**Supplied material**
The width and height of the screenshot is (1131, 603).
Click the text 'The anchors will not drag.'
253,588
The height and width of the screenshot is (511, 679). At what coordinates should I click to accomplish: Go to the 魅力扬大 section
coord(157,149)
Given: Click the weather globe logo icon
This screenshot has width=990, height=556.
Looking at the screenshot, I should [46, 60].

--

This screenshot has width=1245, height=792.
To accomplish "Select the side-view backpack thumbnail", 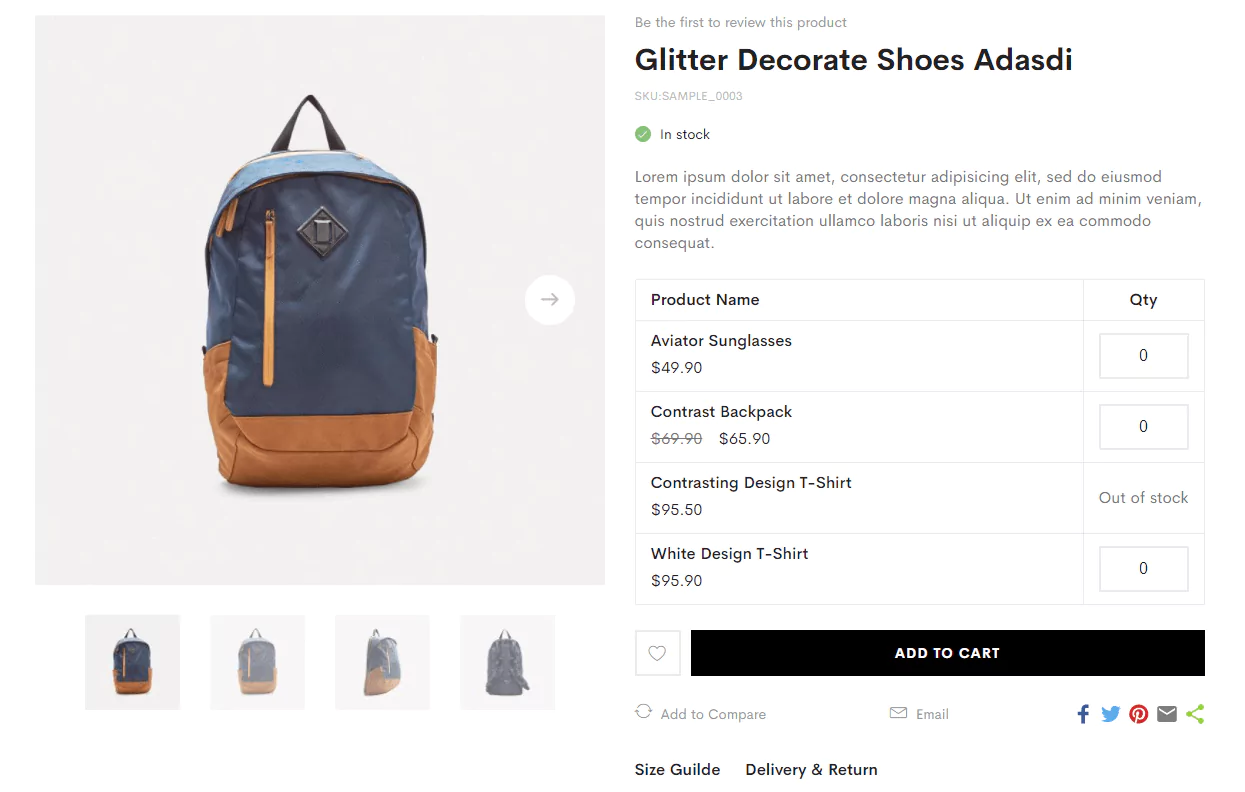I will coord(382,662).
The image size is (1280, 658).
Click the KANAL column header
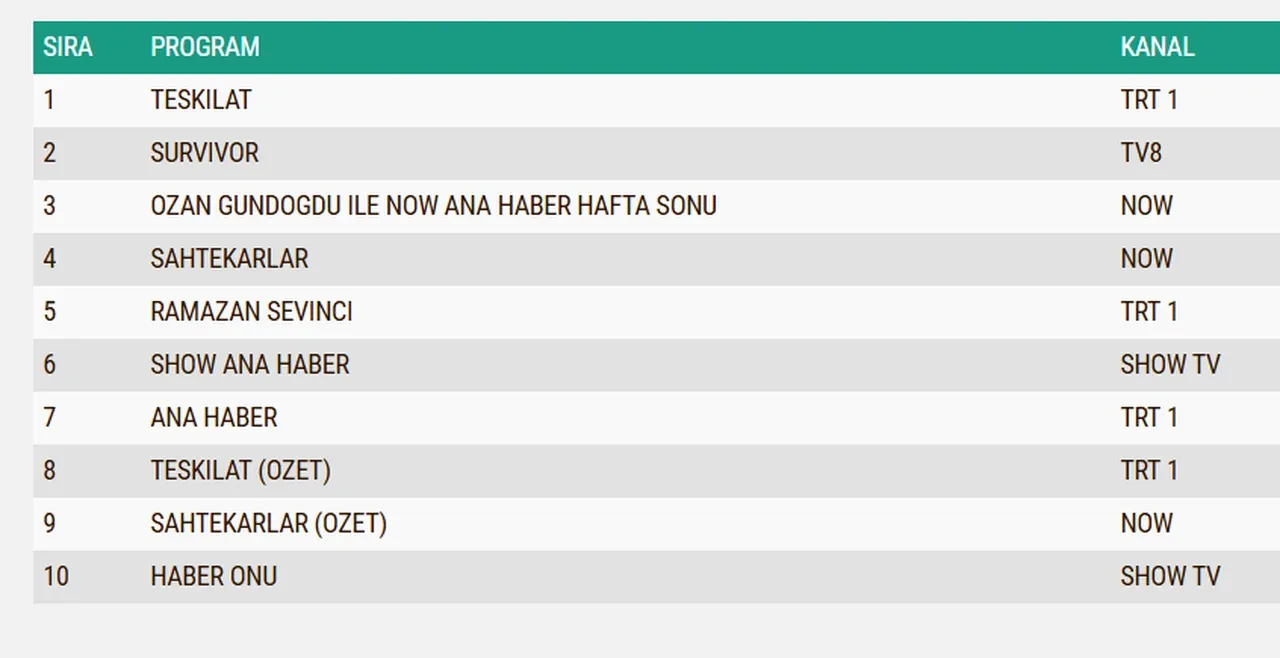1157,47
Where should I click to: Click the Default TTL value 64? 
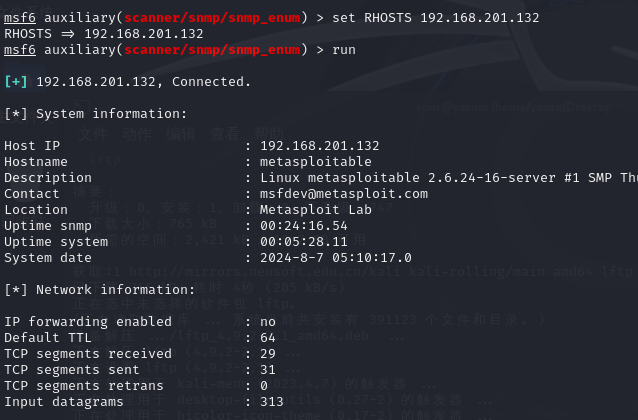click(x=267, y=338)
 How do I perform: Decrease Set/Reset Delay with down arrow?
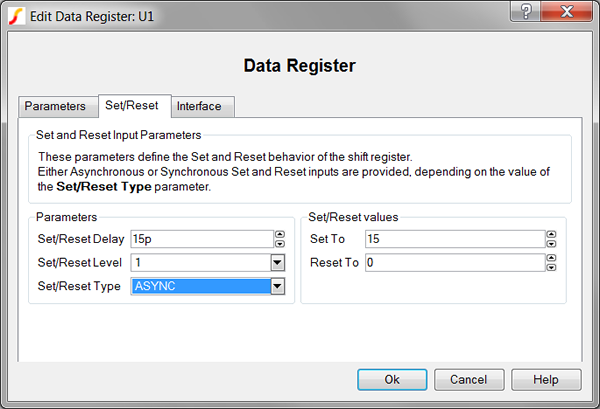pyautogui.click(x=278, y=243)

**Task brief**
Arrange the stretch from the line containing "The image size is (1280, 658)." through the line containing "pyautogui.click(x=278, y=243)" as a Markdown table with the columns No. and Line, skipping any blank lines. Leave the pictures out of the table.

**Correct response**
| No. | Line |
|---|---|
| 1 | The image size is (1280, 658). |
| 2 | Click the KANAL column header |
| 3 | 1157,47 |
| 4 | Where should I click to: Click the Default TTL value 64?  |
| 5 | click(x=267, y=338) |
| 6 |  How do I perform: Decrease Set/Reset Delay with down arrow? |
| 7 | pyautogui.click(x=278, y=243) |